# Ed Schultz- Part of the problem



## Old Hunter (Mar 8, 2002)

Every time Ed Schultz gets a chance he badmouths the resident hunters. He throws fuel on the fire and causes more friction between east and west and also between farmers and resident hunters. This guy is selfserving. The fire he spreads helps his ratings. This guy has done a 180 turn since he left WDAY. He was against leasing , guiding operations, and comericalized hunting. Ibelieve a person has a right to change their mind on any subject but when sombody does a complete turn in the oppisite direction it makes wonder. Some of you guys are friends of his. Will you ask him why he pounds so hard on resident hunters? Isn't Schultz a resident hunter just like the rest of us? or is he in a class by himself?


----------



## Nick Roehl (Mar 7, 2002)

HE is getting so big headed. All his hunts are guided on exclusive land. He is the farthest thing from a resident hunter. He is more like a NR. He isn't helping residents at all, the guy is a trader, plain and simple.


----------



## zogman (Mar 20, 2002)

I liked his fishing show


----------



## eyebuster (Mar 14, 2002)

anyone hear anything about "FAST EDDY" buying property in Mott and leasing up some pheasant ground???????? Hmmmmm.......HEY!!! MResner aren't you from Mott what's happening out there????


----------



## Miller (Mar 2, 2002)

He did buy a house in Mott. I'm not sure if he has land. I'm assuming he has connections if nothing else.

Sooner or later, everyone's going to have to decide whether or not you save your own hunting.


----------



## MResner (Mar 14, 2002)

Eyebuster,

He certainly did buy a house, but I haven't heard anything about him "leasing" hunting ground. That means nothing though, because many of the "leases" are pretty quiet agreements. Many of the landowners out here don't want anybody to know anything about who hunts their land, or what they pay to do it. I suppose that's the easiest way to avoid some unpleasantness -- like income tax, perhaps.


----------



## Old Hunter (Mar 8, 2002)

Well guys I was going to let this thread die but Ed Schults does it again. On 8/22 Schultz has Jim Poolman on his show. Poolman is the ND insurance commisioner. Poolman is on the air telling the farmers that they should go out and buy insurance to cover their liability for anyone hunting on their land. This guy just scared the hell out of every farmer that lets people hunt. I believe that ND laws relieve the farmer of responsibality if he is not charging for the hunt. I believe this is written into law. I called them on their statments. Poolman said he would have his people check into it. I dont think he should be making suggestions to the people if he doesnt know whathe is talking about. When I called into the show and pointed out what I thought was misinformation Schults started defending this guy. It appears to me that neither of these guys have a clue. Some of you members are in the legal profession can you shed some light on this question? Good Luck


----------



## muzzy (Mar 21, 2002)

Dataset entries →
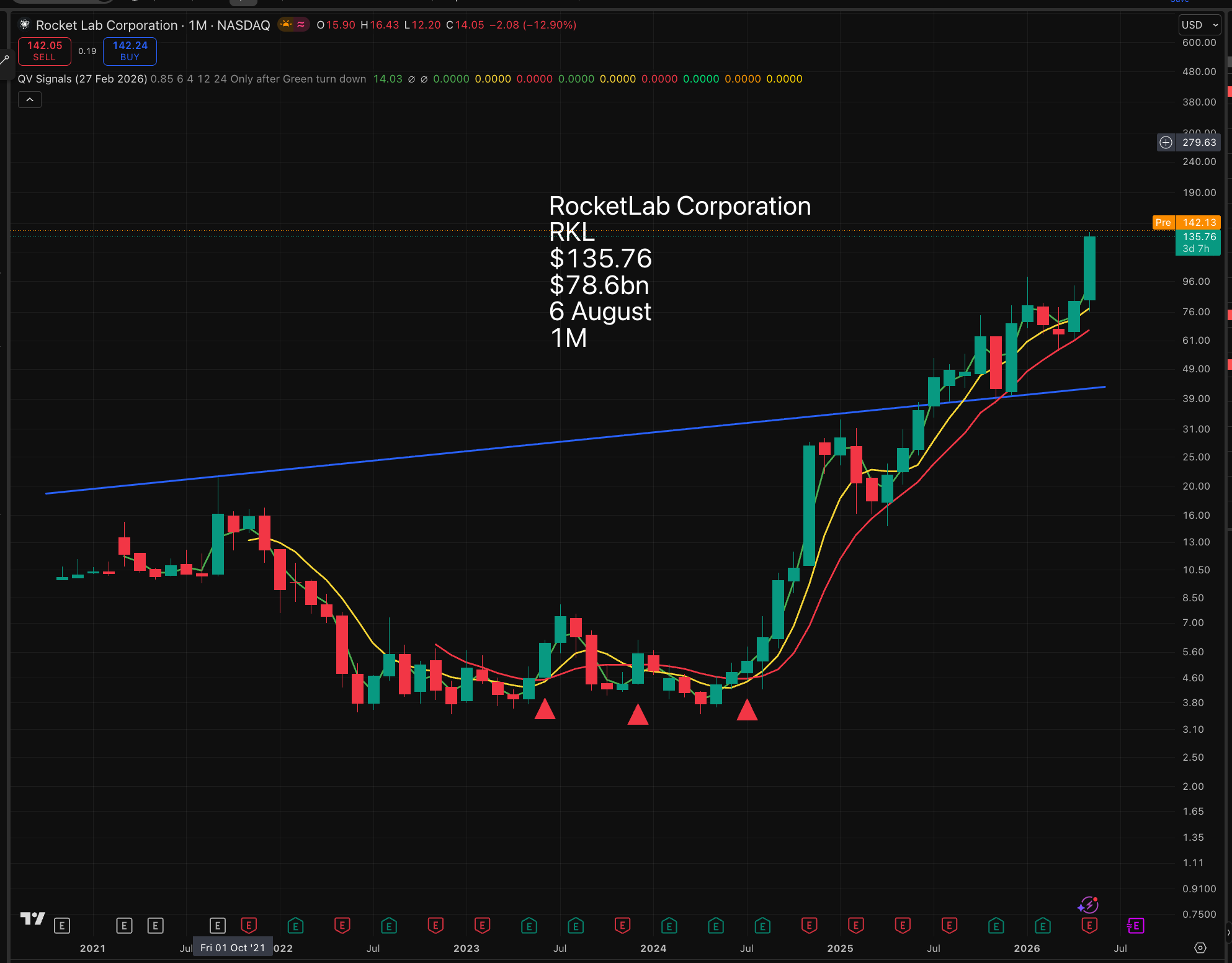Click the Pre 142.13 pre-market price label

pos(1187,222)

...

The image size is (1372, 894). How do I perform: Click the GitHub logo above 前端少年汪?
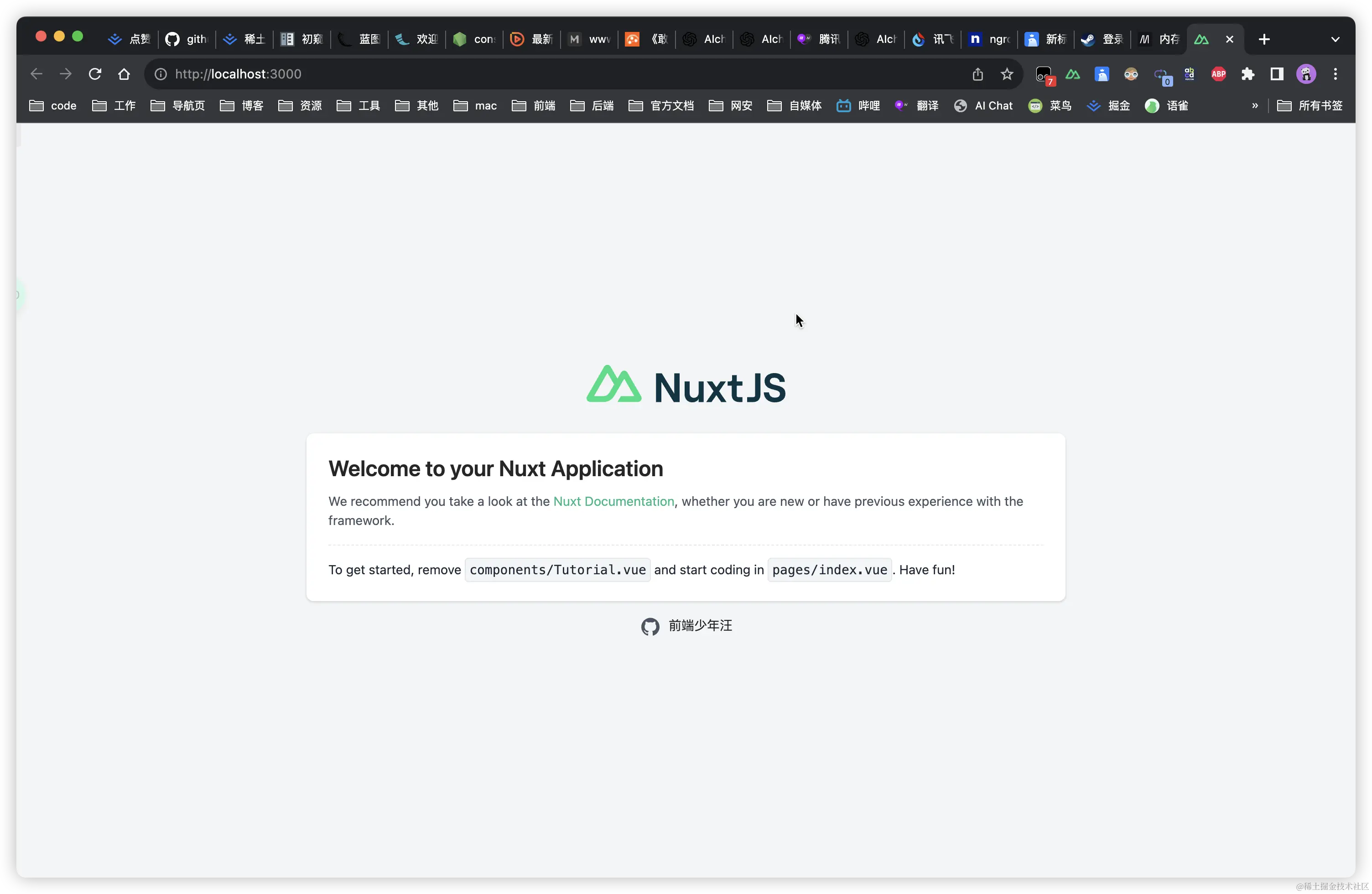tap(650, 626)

Tasks to complete →
1. In the forum thread about Ed Schultz, what did Miller say Schultz bought in Mott?
2. Retype the part of the forum thread about Ed Schultz starting at "He did buy a" and ending at "your own hunting.".
3. Translate this sentence from the forum thread about Ed Schultz into Spanish: "Many of the landowners out here don't want anybody to know anything about who hunts their land, or what they pay to do it."
You can do this work without the data.

Answers for the exercise →
1. A house.

2.
He did buy a house in Mott. I'm not sure if he has land. I'm assuming he has connections if nothing else.

Sooner or later, everyone's going to have to decide whether or not you save your own hunting.

3. Muchos de los propietarios de tierras de por aquí no quieren que nadie sepa nada sobre quién caza en sus tierras ni sobre lo que pagan por hacerlo.